2. Between October 5, 1582 AD, and October 14, 1582 AD (inclusive): These dates do not exist. They were deleted, so October 4 was followed by October 15 in that year.

3. On or before October 4, 1582 AD: The Julian calendar applies. The months have the same lengths as in the Gregorian calendar, but a year is a leap year if it is divisible by 4.

4. Although the Julian calendar was introduced in 45 BC and underwent several adjustments in its early stages, today it is customary to retroactively apply the final rules of the Julian calendar to all dates before October 4, 1582.

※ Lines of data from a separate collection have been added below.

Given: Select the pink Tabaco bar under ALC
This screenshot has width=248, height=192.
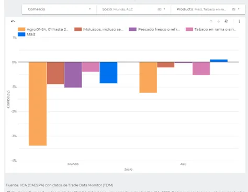Looking at the screenshot, I should 201,68.
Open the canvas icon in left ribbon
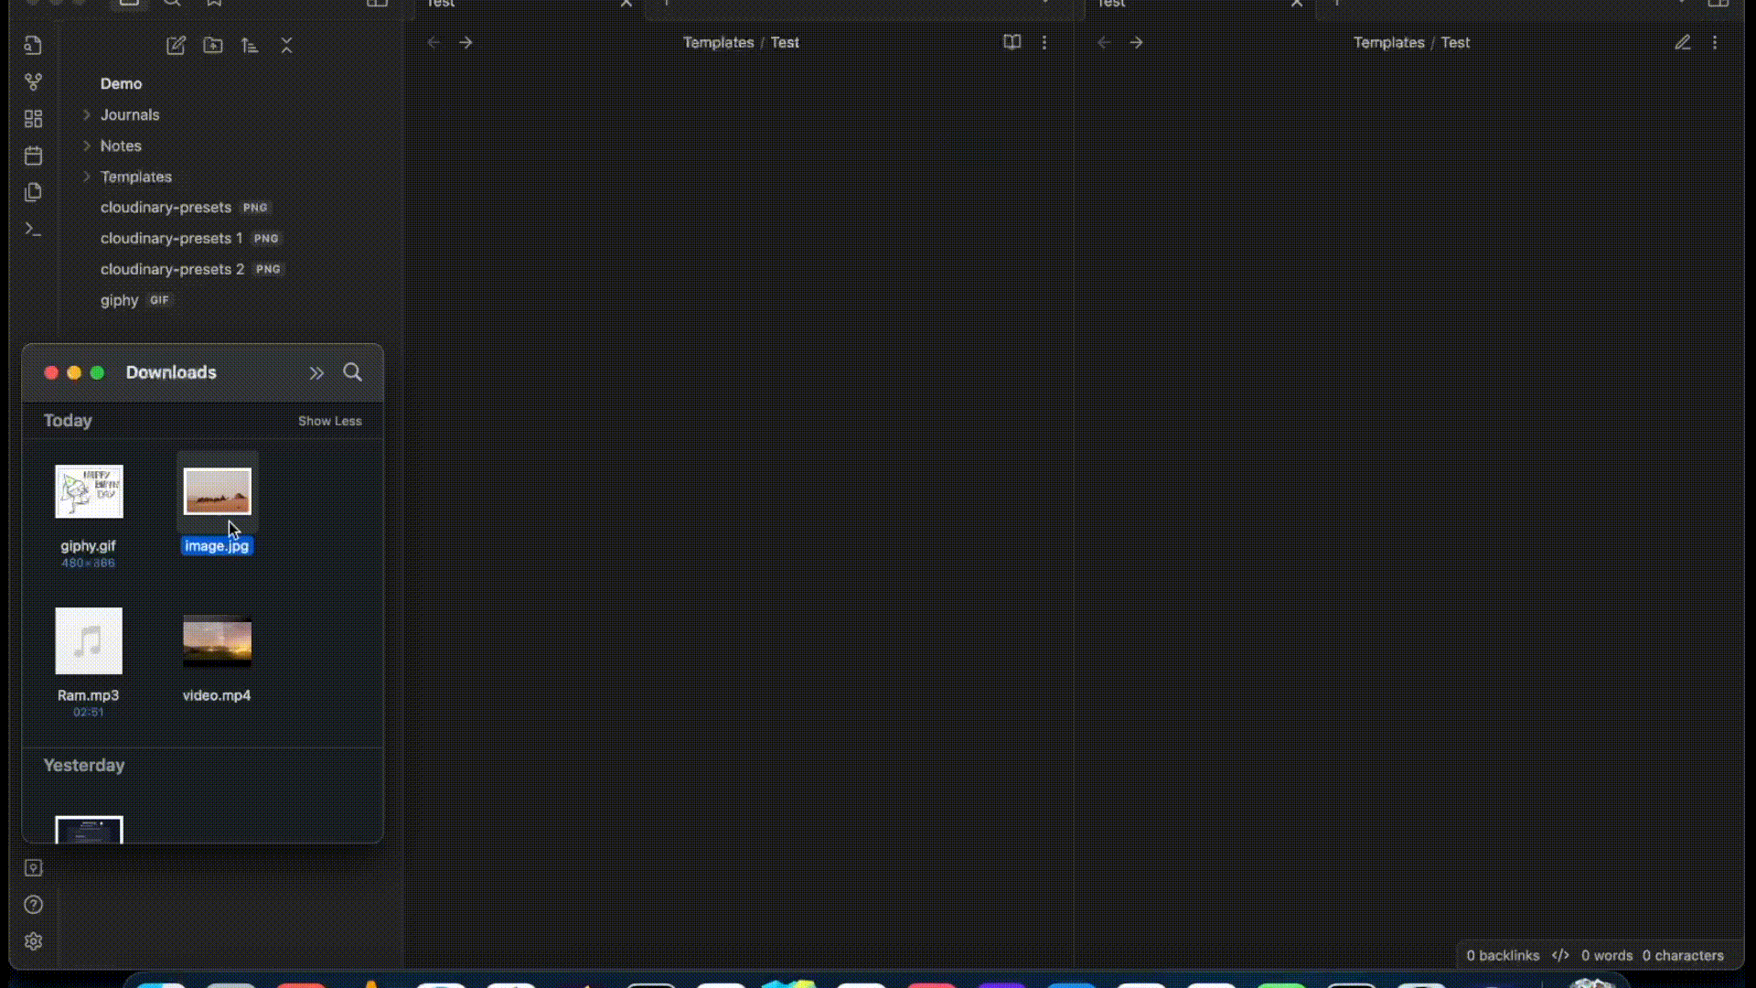 coord(34,119)
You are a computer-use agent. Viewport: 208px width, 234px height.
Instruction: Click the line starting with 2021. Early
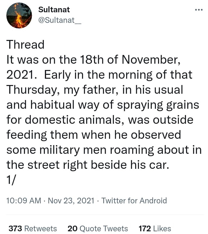[x=99, y=75]
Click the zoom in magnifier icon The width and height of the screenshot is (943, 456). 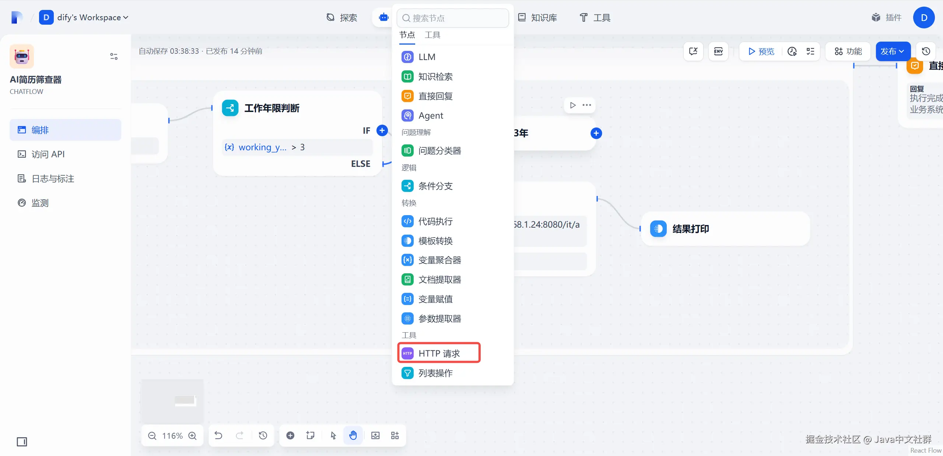pos(192,436)
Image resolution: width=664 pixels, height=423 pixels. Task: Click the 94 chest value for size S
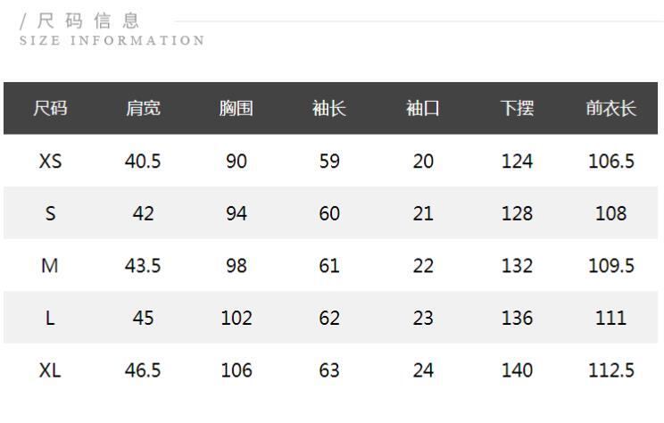pos(237,214)

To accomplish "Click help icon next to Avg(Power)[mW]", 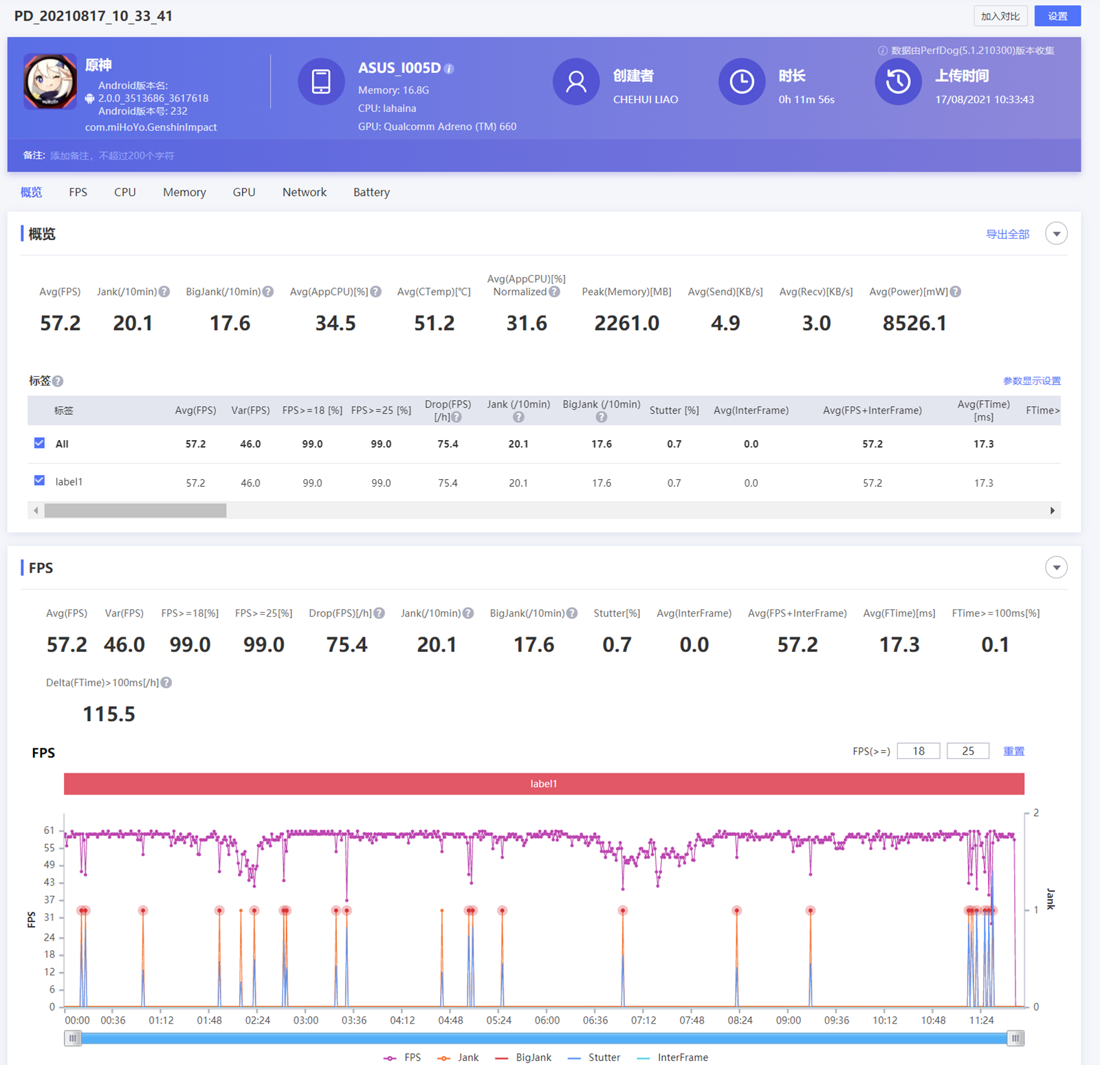I will [x=956, y=292].
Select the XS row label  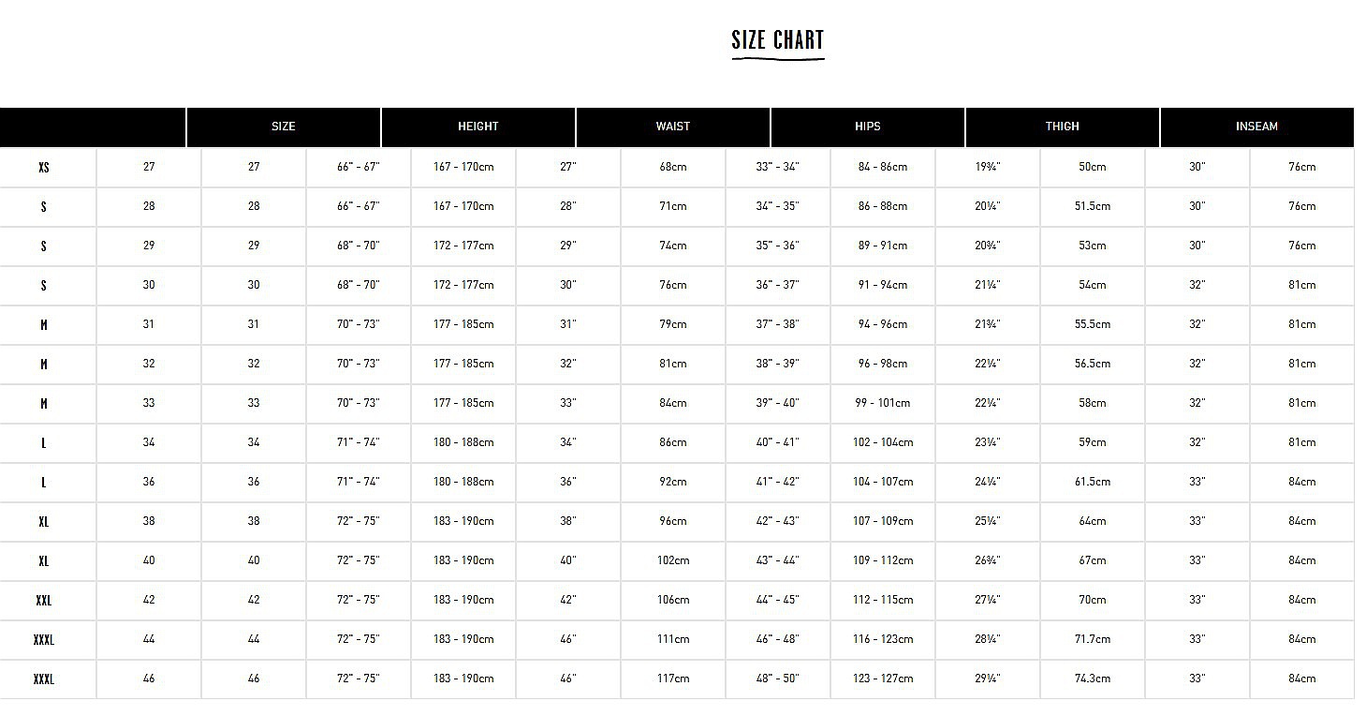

Note that the year 0 AD does not exist. That is, the year following 1 BC is 1 AD. Therefore, years such as 1 BC, 5 BC, 9 BC, 13 BC, etc., should be considered leap years.

Input Format

The first line contains an integer Q, indicating the number of queries.

The next Q lines each contain a non-negative integer ri, representing a Julian Day.

Output Format

For each Julian Day ri, output a line containing the date string s_i. There should be Q lines in total.

The format of s_i is as follows:

1. If the year is AD (Anno Domini), the output format is Day Month Year. The day (Day), month (Month), and year (Year) should not have leading zeros, and they should be separated by a single space.

   For example: Noon on November 7, 2020 AD should be output as 7 11 2020.

2. If the year is BC (Before Christ), the output format is Day Month Year BC. The year (Year) should be output as its numerical value, and the rest is the same as for AD years. For example: Noon on February 1, 841 BC should be output as 1 2 841 BC.

3
10
100
1000

11 1 4713 BC
10 4 4713 BC
27 9 4711 BC

3
2000000
3000000
4000000

14 9 763
15 8 3501
12 7 6239

Source

CSP2020-S1

(Note: This appears to be an abbreviated reference code, possibly indicating a standardized exam or document identifier. Without additional context, the translation maintains the original alphanumeric format which is commonly used for exam codes in both languages.)